*THE RECORDS:*
_ _ _ _ _

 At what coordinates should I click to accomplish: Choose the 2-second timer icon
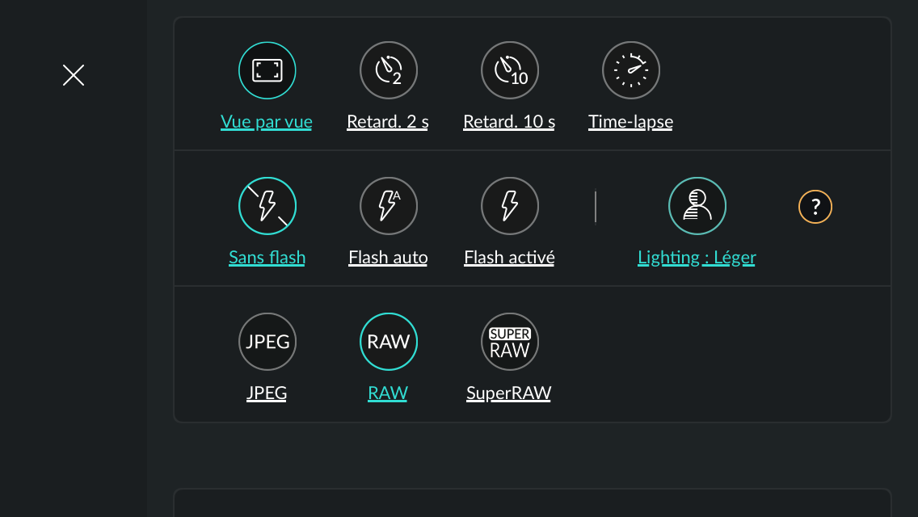coord(388,70)
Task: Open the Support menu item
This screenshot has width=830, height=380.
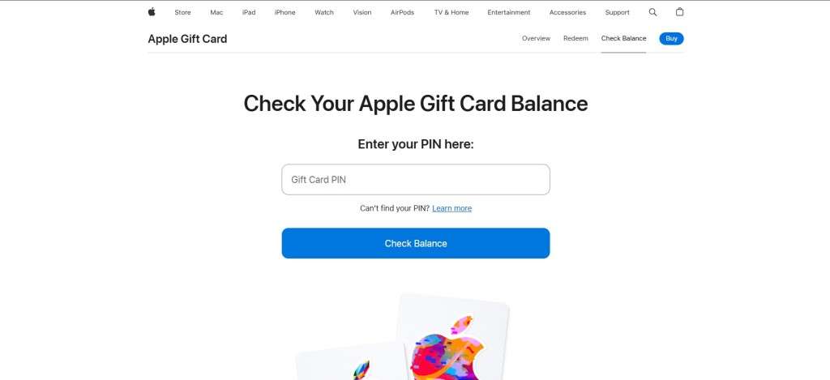Action: (x=617, y=12)
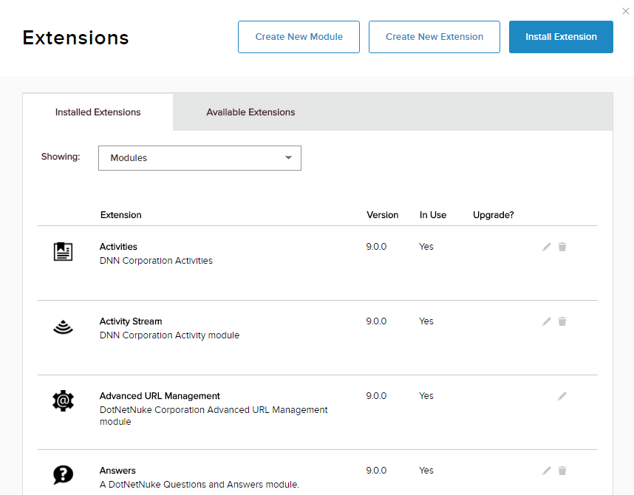This screenshot has height=495, width=634.
Task: Edit the Activities extension pencil icon
Action: 547,247
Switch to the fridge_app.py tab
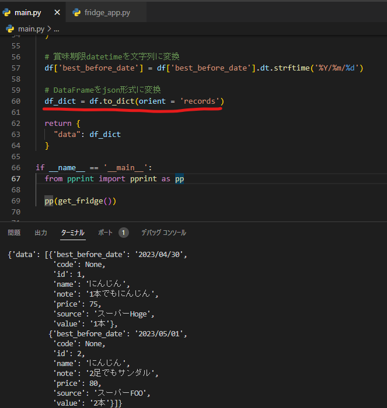387x408 pixels. 107,12
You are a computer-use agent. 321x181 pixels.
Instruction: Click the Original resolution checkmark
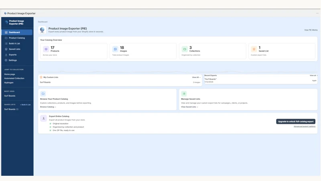[51, 124]
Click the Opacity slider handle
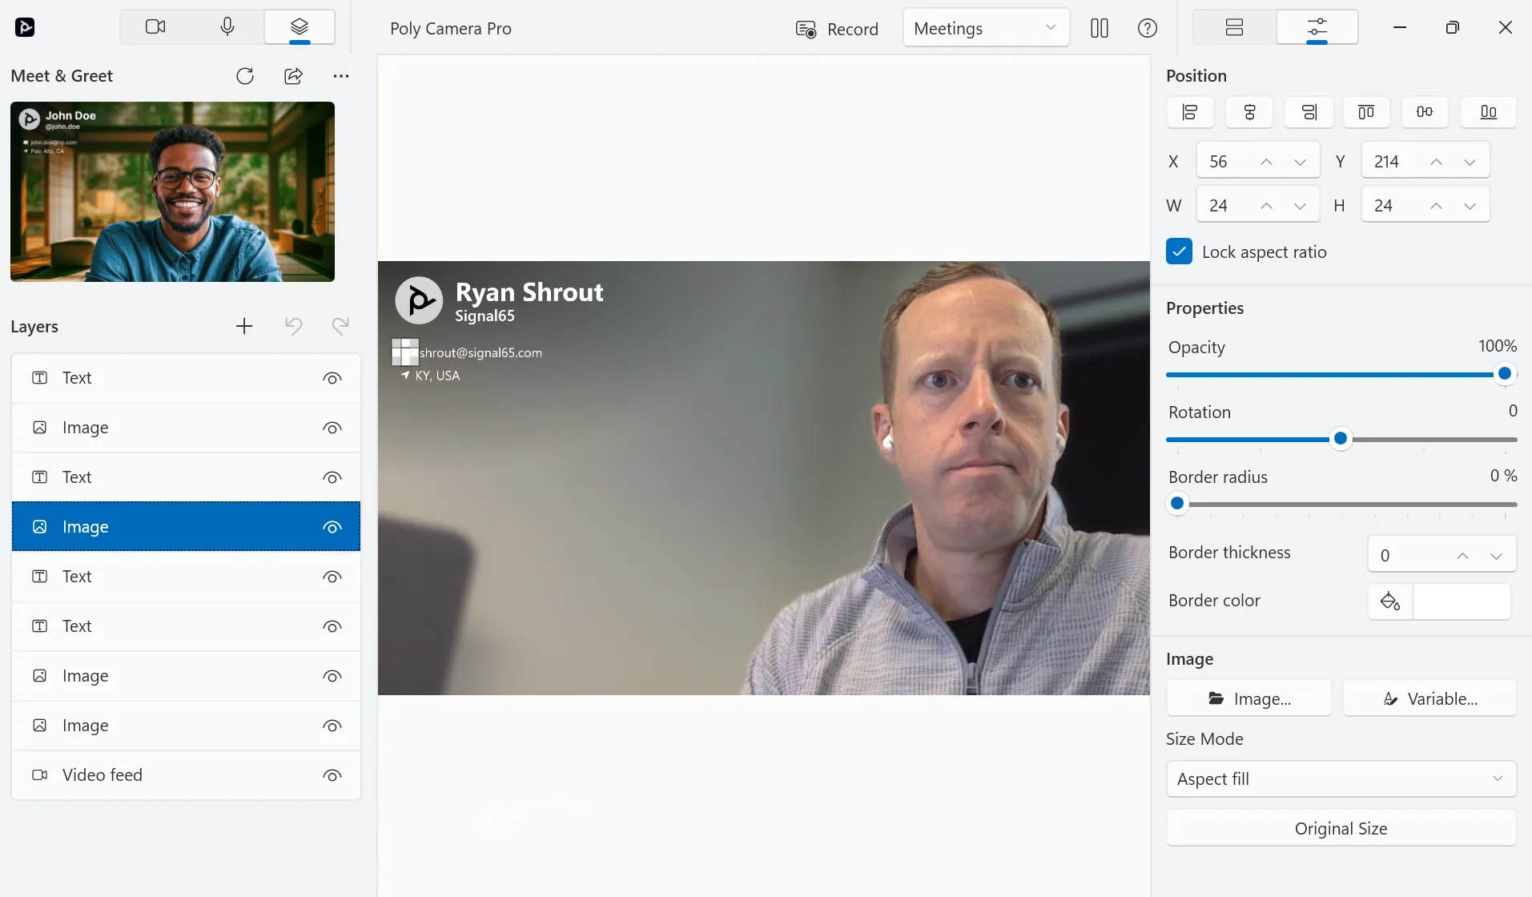Image resolution: width=1532 pixels, height=897 pixels. click(x=1505, y=373)
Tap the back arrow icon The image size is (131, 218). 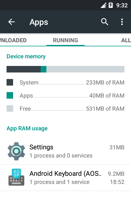click(x=11, y=22)
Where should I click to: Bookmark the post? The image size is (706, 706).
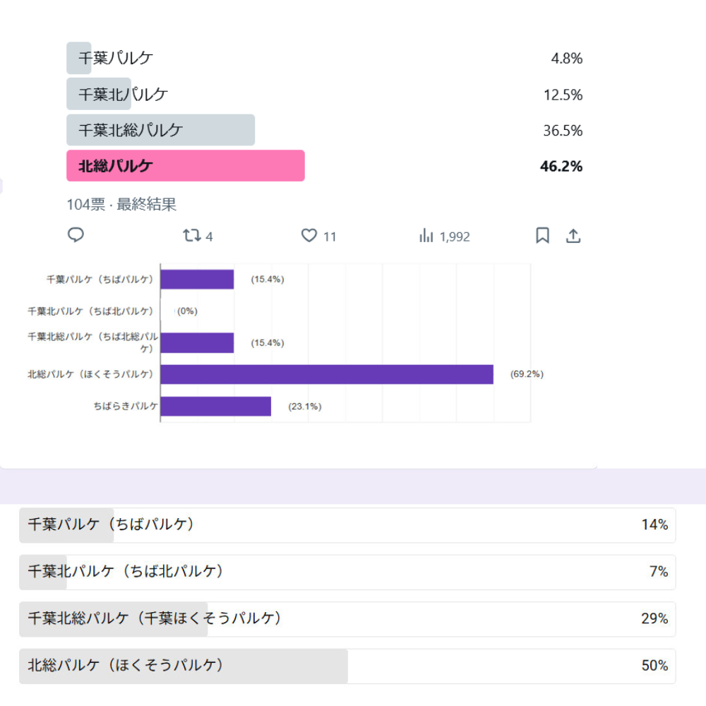click(x=542, y=236)
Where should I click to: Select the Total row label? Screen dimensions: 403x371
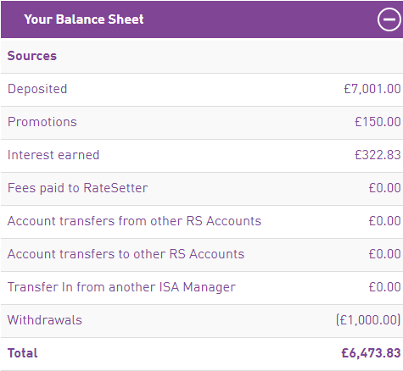click(x=22, y=353)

_ _ _ _ _

*DIRECTION:*
Rewrite the entries from the beginning through the line containing "coord(388,70)", both ends included, keeping the requests. Multiply every coordinate in the answers by 0.3, round each result to a whole number with halves rounded up, and omit the pictures.

*CORRECT RESULT:*
 At what coordinates should I click to accomplish: Choose the 2-second timer icon
coord(116,21)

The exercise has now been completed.